◆ EXERCISE
Write out every record again, exactly.

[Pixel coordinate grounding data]
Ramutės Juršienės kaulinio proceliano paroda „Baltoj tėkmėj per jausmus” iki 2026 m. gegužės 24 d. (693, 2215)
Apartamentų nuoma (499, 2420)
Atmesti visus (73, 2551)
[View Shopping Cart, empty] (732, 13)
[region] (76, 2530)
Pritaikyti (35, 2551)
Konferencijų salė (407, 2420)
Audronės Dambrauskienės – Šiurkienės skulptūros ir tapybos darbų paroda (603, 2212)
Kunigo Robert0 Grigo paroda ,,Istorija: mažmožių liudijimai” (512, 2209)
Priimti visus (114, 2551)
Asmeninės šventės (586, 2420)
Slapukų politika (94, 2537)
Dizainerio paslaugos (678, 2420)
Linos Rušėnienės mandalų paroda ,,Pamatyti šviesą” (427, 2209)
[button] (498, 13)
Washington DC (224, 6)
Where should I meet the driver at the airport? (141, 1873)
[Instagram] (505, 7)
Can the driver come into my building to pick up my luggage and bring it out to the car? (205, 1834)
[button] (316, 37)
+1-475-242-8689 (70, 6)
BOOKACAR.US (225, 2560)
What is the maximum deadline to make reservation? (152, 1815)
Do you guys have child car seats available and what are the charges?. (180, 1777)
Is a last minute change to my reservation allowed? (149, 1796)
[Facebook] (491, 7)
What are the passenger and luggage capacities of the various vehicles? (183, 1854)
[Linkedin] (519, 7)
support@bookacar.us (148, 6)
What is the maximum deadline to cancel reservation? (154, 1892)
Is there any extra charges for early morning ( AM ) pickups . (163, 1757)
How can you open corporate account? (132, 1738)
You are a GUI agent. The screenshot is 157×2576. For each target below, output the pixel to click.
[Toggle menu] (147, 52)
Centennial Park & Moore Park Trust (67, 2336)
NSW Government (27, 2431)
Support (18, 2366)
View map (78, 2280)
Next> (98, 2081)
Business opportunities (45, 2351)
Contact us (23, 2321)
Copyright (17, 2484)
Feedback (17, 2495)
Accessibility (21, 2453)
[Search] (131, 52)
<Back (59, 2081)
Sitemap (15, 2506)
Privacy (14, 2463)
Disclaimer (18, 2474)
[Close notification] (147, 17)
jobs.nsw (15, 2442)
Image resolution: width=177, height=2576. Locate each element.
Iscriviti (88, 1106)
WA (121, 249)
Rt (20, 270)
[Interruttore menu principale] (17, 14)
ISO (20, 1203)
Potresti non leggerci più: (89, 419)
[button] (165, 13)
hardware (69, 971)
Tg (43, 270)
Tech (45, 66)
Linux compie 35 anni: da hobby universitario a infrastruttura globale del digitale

◆ TASK RESULT
Ramutės Juršienės kaulinio proceliano paroda „Baltoj tėkmėj per jausmus” iki 2026 m. gegužės 24 d. (693, 2215)
Apartamentų nuoma (499, 2420)
Atmesti visus (73, 2551)
[View Shopping Cart, empty] (732, 13)
[region] (76, 2530)
Pritaikyti (35, 2551)
Konferencijų salė (407, 2420)
Audronės Dambrauskienės – Šiurkienės skulptūros ir tapybos darbų paroda (603, 2212)
Kunigo Robert0 Grigo paroda ,,Istorija: mažmožių liudijimai” (512, 2209)
Priimti visus (114, 2551)
Asmeninės šventės (586, 2420)
Slapukų politika (94, 2537)
Dizainerio paslaugos (678, 2420)
Linos Rušėnienės mandalų paroda ,,Pamatyti šviesą” (427, 2209)
[button] (498, 13)
Washington DC (224, 6)
Where should I meet the driver at the airport? (141, 1873)
[Instagram] (505, 7)
Can the driver come into my building to pick up my luggage and bring it out to the car? (205, 1834)
[button] (316, 37)
+1-475-242-8689 (70, 6)
BOOKACAR.US (225, 2560)
What is the maximum deadline to make reservation? (152, 1815)
Do you guys have child car seats available and what are the charges?. (180, 1777)
Is a last minute change to my reservation allowed? (149, 1796)
[Facebook] (491, 7)
What are the passenger and luggage capacities of the various vehicles? (183, 1854)
[Linkedin] (519, 7)
support@bookacar.us (148, 6)
What is the maximum deadline to cancel reservation? (154, 1892)
Is there any extra charges for early morning ( AM ) pickups . (163, 1757)
How can you open corporate account? (132, 1738)
You are a GUI agent. The screenshot is 157×2576. For each target below, output the pixel to click.
[Toggle menu] (147, 52)
Centennial Park & Moore Park Trust (67, 2336)
NSW Government (27, 2431)
Support (18, 2366)
View map (78, 2280)
Next> (98, 2081)
Business opportunities (45, 2351)
Contact us (23, 2321)
Copyright (17, 2484)
Feedback (17, 2495)
Accessibility (21, 2453)
[Search] (131, 52)
<Back (59, 2081)
Sitemap (15, 2506)
Privacy (14, 2463)
Disclaimer (18, 2474)
[Close notification] (147, 17)
jobs.nsw (15, 2442)
Image resolution: width=177, height=2576. Locate each element.
Iscriviti (88, 1106)
WA (121, 249)
Rt (20, 270)
[Interruttore menu principale] (17, 14)
ISO (20, 1203)
Potresti non leggerci più: (89, 419)
[button] (165, 13)
hardware (69, 971)
Tg (43, 270)
Tech (45, 66)
Linux compie 35 anni: da hobby universitario a infrastruttura globale del digitale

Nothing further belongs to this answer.